Work instruction 1
Answer these questions from the passage on model bias in SAS Viya 4 below, marking each answer (a), (b) or (c) to match:
(a) Into which two categories does the passage break down the bias present in model predictions?
(b) In what year did the Titanic sink?
(c) What two pieces of information does the DATA step code extract about the passengers?
Work instruction 2
Using the passage on model bias in SAS Viya 4 below, explain in one to three sentences why the authors do not impute missing values in the Titanic data.
Work instruction 3
For each statement, say whether it agrees with the passage on model bias in SAS Viya 4 below. Answer yes or no, and quote the words from the passage that decide it.
(a) Mitigating prediction bias often improves performance bias.
(b) The Titanic data were chosen for their familiarity and interpretability.
(c) Performance bias is concerned with average predictions.

Assess model bias in SAS Viya 4

Authors: Ricky Tharrington and Jagruti Kanjia

In this post, you’ll learn how to assess the bias of machine learning models using tools available in SAS Viya 4. As artificial intelligence grows in popularity, the lives of individuals are increasingly impacted by the predictions of machine learning models in ways ranging from ad suggestions on social media to credit application approvals. Regardless of the importance of the scenario, every model application has the potential to affect separate segments of the user population differently. It’s important for data scientists to understand the biases present in their models to take proper mitigating actions if necessary.

A brief introduction to bias

There are many perspectives to take into account when describing bias in data science. Bias can happen during data collection, data processing, sampling, model building, and so on. This post focuses on the bias present in model predictions. This bias can be broken down further into two categories: performance bias and prediction bias.

Performance and prediction bias are both calculated by finding the largest difference in a particular metric between levels of a sensitive variable. The difference is that performance bias is interested in accuracy metrics while prediction bias is concerned with average predictions.

Ideally, a data scientist would like to eliminate all kinds of biases that are important to a particular application. But it should be noted that performance bias and prediction bias are typically opposed to one another in many applications. Mitigating prediction bias often worsens performance bias, and vice versa. When attempting to mitigate bias, it’s up to the data scientist to consult with experts in the relevant field to understand which type of bias is important to mitigate for their problem.

The Titanic data set

This post uses the popular Titanic data set for its examples. These data were chosen due to their familiarity and interpretability. The Titanic data set comprises observations representing passengers aboard the Titanic during its fatal sinking in 1912. The goal of the models in this post is to predict whether a given individual survived the incident.

The Titanic did not have enough lifeboats for everyone on board. Based on the survivors, we know that lifeboat priority was given to women and children first. From the layout of the ship, we know that more expensive cabins were located closer to the lifeboats. These elements together mean that women and high-class individuals survived at a higher rate than men and the lower class. Machine learning models tend to reflect this behavior. In this post, we’ll train some models to predict survival using these data. We will also measure the bias present between the different sexes represented in the data.

Prior to training models on the Titanic data, it’s common to perform some basic feature engineering work. We applied the following SAS DATA step code to the Titanic data to extract information about the passengers’ titles and the deck locations of their cabins.

   data titanic;
       set titanic;
 
       /* Title */
       Title = scan(Name,2,",");
       Title = scan(Title,1," ");
       Title = tranwrd(Title,".","");
 
       /* Deck */
       Deck = " ";
       if Cabin ^= "" then Deck = substr(Cabin,1,1);
 
   run;

Note that we’re not imputing missing values, a common feature of Titanic-based tutorials because we’ll be using a Forest model in SAS Viya. It has excellent support for missing values out-of-the-box.

Dataset extract
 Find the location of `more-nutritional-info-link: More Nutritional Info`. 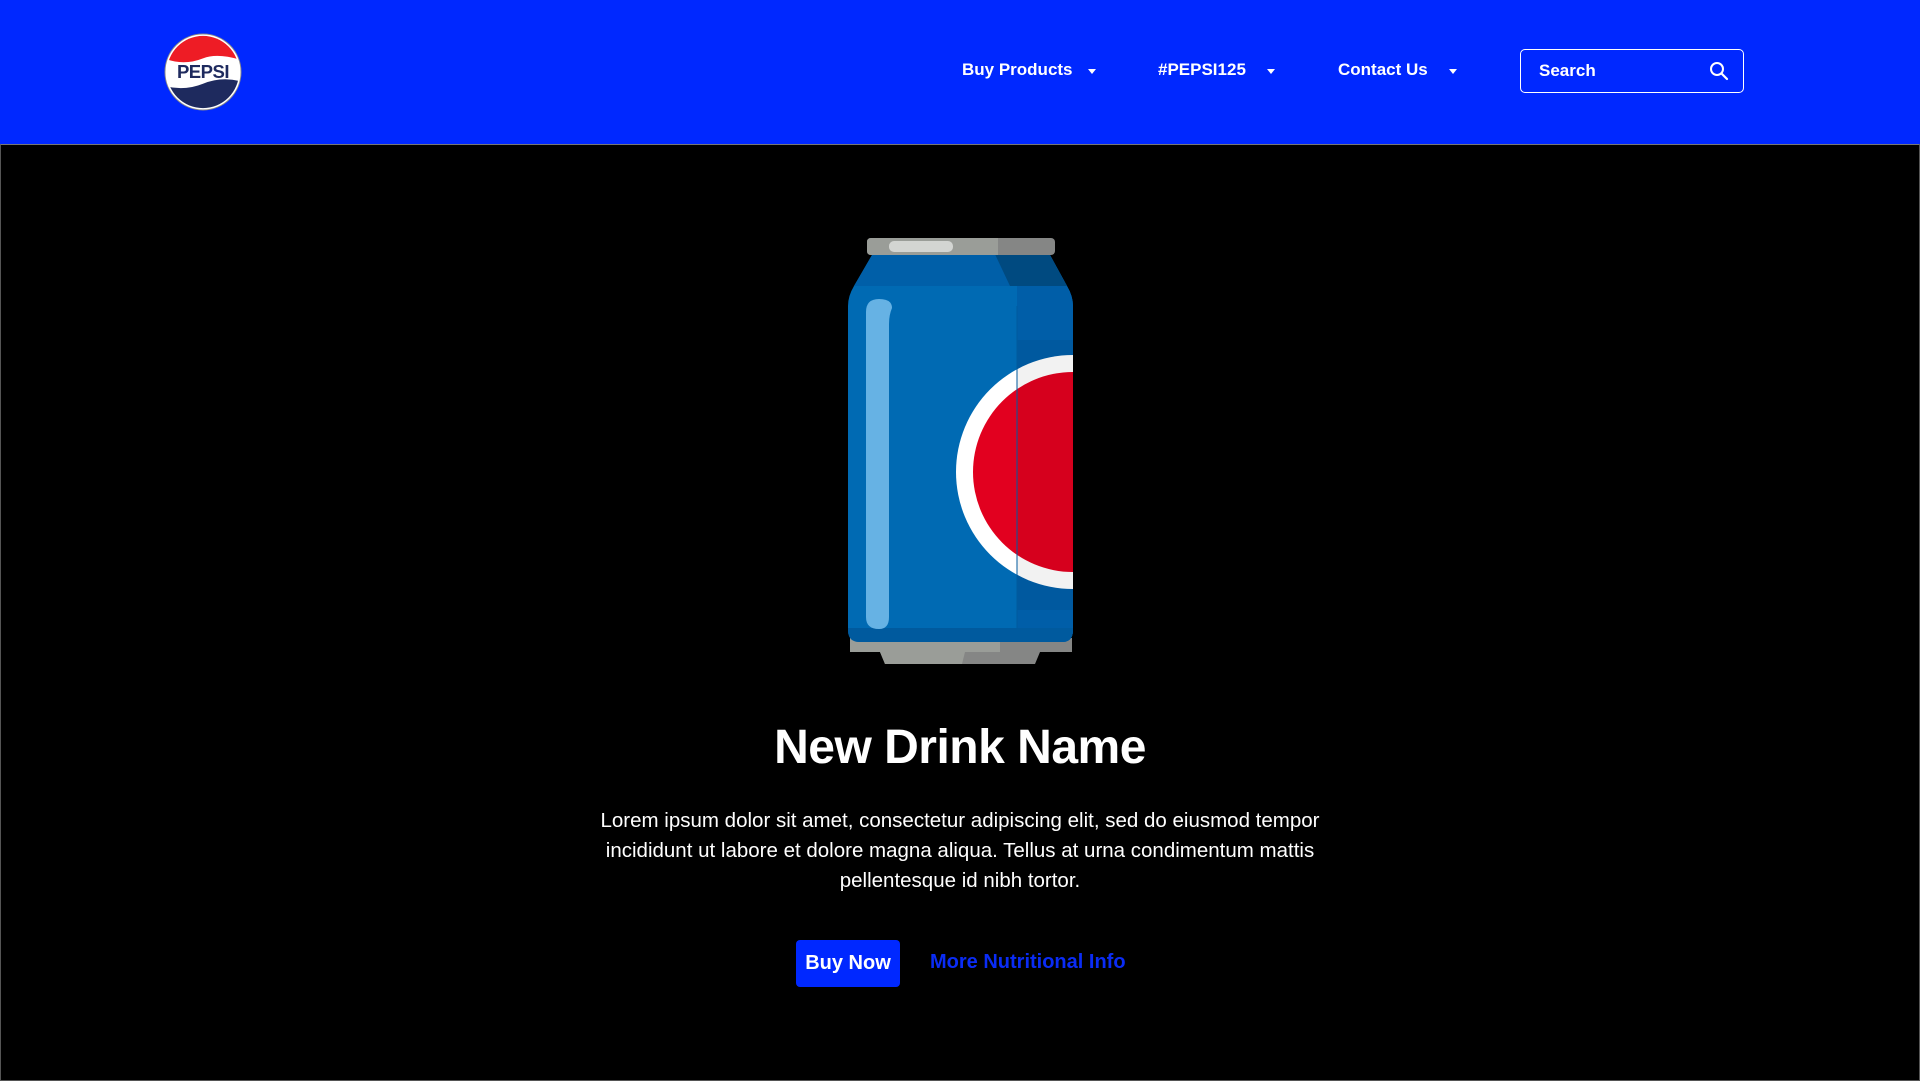

more-nutritional-info-link: More Nutritional Info is located at coordinates (1028, 962).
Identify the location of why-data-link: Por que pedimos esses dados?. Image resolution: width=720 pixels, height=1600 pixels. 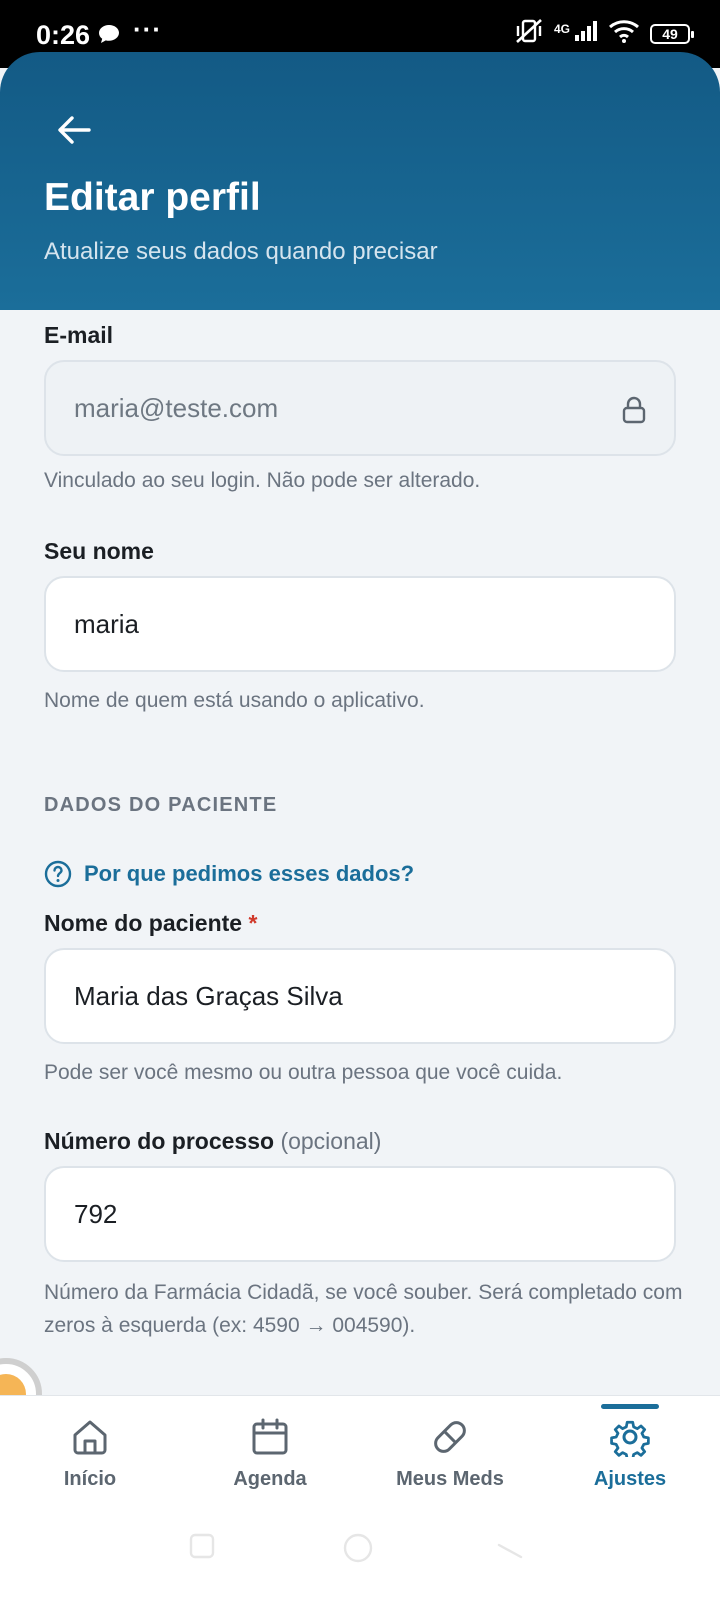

Response box 1
(a) Performance bias and prediction bias.
(b) 1912.
(c) The passengers' titles and the deck locations of their cabins.

Response box 2
They will be using a Forest model in SAS Viya, and that model has excellent support for missing values out-of-the-box.

Response box 3
(a) No: "Mitigating prediction bias often worsens performance bias, and vice versa."
(b) Yes: "These data were chosen due to their familiarity and interpretability."
(c) No: "performance bias is interested in accuracy metrics while prediction bias is concerned with average predictions."